- [Exercise prompt] Set down every record once more, exactly as given.

- [The data]
· · ·
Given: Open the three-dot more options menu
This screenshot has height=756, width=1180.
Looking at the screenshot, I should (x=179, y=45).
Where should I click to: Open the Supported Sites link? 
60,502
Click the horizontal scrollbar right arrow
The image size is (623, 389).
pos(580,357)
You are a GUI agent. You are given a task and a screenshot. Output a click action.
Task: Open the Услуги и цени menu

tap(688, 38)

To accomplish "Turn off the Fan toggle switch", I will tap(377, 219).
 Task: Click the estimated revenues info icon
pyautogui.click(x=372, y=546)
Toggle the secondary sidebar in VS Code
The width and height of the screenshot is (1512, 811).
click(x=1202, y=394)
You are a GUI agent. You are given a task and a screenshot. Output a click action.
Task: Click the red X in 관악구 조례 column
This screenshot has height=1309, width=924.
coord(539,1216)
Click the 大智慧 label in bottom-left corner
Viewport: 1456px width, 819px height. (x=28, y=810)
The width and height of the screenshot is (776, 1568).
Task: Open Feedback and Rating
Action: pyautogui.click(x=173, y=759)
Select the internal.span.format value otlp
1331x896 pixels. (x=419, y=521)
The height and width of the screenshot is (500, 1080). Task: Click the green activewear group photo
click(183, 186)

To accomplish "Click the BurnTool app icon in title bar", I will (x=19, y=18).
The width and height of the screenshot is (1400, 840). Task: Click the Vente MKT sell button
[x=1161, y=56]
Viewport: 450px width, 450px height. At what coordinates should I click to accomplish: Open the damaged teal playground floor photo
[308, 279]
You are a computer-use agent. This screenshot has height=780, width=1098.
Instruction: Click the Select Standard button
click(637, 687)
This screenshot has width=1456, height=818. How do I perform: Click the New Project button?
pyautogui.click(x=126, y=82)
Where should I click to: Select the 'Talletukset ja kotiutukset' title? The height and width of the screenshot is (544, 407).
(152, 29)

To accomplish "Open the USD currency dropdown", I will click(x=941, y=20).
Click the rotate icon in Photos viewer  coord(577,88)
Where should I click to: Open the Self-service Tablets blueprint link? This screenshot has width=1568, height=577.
· · ·
- [Result of the task]
Given: Open the three-dot more options menu
This screenshot has height=756, width=1180.
Looking at the screenshot, I should (x=179, y=45).
Where should I click to: Open the Supported Sites link? 
60,502
Click the horizontal scrollbar right arrow
The image size is (623, 389).
pos(580,357)
You are a GUI agent. You are given a task and a screenshot. Output a click action.
Task: Open the Услуги и цени menu

tap(688, 38)

To accomplish "Turn off the Fan toggle switch", I will tap(377, 219).
 Task: Click the estimated revenues info icon
pyautogui.click(x=372, y=546)
Toggle the secondary sidebar in VS Code
The width and height of the screenshot is (1512, 811).
click(x=1202, y=394)
You are a GUI agent. You are given a task and a screenshot. Output a click action.
Task: Click the red X in 관악구 조례 column
This screenshot has height=1309, width=924.
coord(539,1216)
Click the 大智慧 label in bottom-left corner
Viewport: 1456px width, 819px height. (x=28, y=810)
The width and height of the screenshot is (776, 1568).
Task: Open Feedback and Rating
Action: pyautogui.click(x=173, y=759)
Select the internal.span.format value otlp
1331x896 pixels. (x=419, y=521)
The height and width of the screenshot is (500, 1080). Task: Click the green activewear group photo
click(183, 186)

To accomplish "Click the BurnTool app icon in title bar", I will (x=19, y=18).
The width and height of the screenshot is (1400, 840). Task: Click the Vente MKT sell button
[x=1161, y=56]
Viewport: 450px width, 450px height. At what coordinates should I click to accomplish: Open the damaged teal playground floor photo
[308, 279]
You are a computer-use agent. This screenshot has height=780, width=1098.
Instruction: Click the Select Standard button
click(637, 687)
This screenshot has width=1456, height=818. How do I perform: Click the New Project button?
pyautogui.click(x=126, y=82)
Where should I click to: Select the 'Talletukset ja kotiutukset' title? The height and width of the screenshot is (544, 407).
(152, 29)

To accomplish "Open the USD currency dropdown", I will click(x=941, y=20).
Click the rotate icon in Photos viewer  coord(577,88)
Where should I click to: Open the Self-service Tablets blueprint link? This screenshot has width=1568, height=577.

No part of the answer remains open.